Art

"In the end, it took the couple almost all night to make their bedroom habitable, but since then they have never lived entirely free of stinkbugs."

By Yango - March 06, 2018

"The day after the infestation, one flew out of Stone’s hair dryer. A few days later, she pulled a hoodie over her head, then frantically yanked it off again upon discovering multiple stinkbugs burrowed inside. Some time after that, she tacked up a horse she’d been training, jumped on, and immediately sprang back off: stinkbugs were pouring out of every crevice of the saddle. She has flicked them off the pages of books she was reading and pulled their corpses out of her jewelry box; they have crawled across the table during dinner and, drawn to the heat of the water, edged steadily closer to her in the bathtub. As she was telling me her story, one made its way across her cutting board, while another survived a swipe from her kitten."

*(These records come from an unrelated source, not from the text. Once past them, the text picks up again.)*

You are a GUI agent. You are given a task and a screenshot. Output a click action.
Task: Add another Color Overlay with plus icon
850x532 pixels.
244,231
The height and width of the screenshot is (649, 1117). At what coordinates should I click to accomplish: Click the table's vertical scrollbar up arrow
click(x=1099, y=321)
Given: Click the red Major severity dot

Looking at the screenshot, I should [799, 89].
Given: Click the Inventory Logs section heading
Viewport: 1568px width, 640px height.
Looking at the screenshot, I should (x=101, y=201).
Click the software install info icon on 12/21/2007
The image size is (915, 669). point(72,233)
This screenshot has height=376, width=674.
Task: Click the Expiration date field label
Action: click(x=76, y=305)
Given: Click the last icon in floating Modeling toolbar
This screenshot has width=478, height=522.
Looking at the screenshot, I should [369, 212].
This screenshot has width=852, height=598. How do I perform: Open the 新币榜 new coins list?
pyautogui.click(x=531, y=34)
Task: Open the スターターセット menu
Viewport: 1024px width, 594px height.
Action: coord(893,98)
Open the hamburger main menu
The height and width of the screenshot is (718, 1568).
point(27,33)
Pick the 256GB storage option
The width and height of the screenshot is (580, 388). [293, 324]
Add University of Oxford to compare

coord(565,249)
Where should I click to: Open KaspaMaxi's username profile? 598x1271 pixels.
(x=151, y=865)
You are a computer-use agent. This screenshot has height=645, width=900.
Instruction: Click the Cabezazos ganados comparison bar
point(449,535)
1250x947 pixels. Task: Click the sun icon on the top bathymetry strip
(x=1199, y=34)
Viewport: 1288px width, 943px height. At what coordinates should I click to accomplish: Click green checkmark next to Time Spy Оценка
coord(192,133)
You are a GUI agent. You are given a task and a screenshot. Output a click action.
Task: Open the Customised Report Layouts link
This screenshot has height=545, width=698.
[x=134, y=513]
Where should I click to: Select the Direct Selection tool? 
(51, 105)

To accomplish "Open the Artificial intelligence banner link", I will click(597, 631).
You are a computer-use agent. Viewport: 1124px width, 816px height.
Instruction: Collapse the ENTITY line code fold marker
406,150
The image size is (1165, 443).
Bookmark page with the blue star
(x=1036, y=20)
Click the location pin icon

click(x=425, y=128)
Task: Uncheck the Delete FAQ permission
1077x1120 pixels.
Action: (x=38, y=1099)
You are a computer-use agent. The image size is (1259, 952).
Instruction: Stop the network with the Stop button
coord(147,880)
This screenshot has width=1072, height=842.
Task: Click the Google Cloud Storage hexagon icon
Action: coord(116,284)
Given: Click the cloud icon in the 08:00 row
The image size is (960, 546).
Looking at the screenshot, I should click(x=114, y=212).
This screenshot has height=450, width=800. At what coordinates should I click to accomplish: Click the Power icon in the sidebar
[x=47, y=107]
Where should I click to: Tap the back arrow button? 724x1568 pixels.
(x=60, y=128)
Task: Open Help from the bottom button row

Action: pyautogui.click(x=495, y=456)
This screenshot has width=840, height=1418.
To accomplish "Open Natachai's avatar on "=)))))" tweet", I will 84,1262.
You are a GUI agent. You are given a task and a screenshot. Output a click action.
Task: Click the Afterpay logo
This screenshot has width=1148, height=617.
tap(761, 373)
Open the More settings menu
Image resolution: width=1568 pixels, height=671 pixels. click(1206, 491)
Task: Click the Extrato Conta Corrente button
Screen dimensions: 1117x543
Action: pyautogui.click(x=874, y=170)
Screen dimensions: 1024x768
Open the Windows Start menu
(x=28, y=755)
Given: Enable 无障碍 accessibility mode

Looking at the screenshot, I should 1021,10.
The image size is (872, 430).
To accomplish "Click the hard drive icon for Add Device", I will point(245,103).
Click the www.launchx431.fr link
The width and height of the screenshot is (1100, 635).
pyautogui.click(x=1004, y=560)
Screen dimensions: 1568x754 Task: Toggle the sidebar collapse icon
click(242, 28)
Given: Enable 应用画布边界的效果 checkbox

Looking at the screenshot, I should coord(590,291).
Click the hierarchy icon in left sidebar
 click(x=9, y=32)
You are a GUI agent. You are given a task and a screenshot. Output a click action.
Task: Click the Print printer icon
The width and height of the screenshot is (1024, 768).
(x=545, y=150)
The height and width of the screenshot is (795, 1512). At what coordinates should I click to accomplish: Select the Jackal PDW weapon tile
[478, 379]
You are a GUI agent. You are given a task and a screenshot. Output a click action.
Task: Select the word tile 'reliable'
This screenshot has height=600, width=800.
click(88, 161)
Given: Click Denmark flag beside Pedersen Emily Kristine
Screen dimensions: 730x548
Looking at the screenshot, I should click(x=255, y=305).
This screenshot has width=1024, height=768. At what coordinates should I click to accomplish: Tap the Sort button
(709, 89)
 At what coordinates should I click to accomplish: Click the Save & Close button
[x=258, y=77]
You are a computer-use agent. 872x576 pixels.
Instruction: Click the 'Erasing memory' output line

From "When Twenty-Six Thousand Stinkbugs Invade Your Home/These uniquely versatile bugs are decimating crops and infiltrating houses all across the country. Will we ever be able to get rid of them?" by Kathryn Schulz in The New Yorker's "Annals of Ecology."

I love the illustration, by the way, but we did have a conversation about how the image of the bug seems to be merged with an idea of what an African tribal mask looks like and whether that was politically incorrect. There's nothing about Africa in the article. The brown marmorated stink bug — the subject of the article — "is native to China, Japan, the Koreas, and Taiwan. It was accidentally introduced into the United States." Why would you make the invasive nonnative look African?